** Entries supplied follows **

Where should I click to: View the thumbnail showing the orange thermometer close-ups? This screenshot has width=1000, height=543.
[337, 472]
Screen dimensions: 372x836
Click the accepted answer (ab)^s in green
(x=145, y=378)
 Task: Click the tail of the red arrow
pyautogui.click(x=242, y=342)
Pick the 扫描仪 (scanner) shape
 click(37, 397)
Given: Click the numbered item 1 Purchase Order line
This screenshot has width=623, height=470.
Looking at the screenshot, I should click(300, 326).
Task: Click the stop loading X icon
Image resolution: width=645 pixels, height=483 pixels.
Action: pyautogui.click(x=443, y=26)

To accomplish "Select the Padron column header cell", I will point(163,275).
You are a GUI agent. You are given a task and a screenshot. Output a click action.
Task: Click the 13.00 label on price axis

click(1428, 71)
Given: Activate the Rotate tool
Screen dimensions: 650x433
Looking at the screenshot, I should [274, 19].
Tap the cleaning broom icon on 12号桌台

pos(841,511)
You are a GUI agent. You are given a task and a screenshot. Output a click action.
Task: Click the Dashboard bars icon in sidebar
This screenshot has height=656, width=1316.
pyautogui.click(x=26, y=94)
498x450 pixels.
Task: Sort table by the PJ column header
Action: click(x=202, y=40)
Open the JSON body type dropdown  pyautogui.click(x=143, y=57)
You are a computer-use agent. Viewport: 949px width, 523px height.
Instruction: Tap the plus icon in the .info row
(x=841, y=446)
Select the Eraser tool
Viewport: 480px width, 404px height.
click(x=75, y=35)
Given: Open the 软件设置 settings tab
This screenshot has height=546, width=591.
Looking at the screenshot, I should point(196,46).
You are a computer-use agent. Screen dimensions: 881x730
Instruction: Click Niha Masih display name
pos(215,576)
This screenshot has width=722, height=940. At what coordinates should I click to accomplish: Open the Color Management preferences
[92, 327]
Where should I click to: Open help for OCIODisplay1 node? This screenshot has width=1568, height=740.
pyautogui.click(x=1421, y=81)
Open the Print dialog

** End of Entries supplied **

## Assigned task
Work out the number of lines in the records containing the word "computer". Write only that number.

## Solved problem
2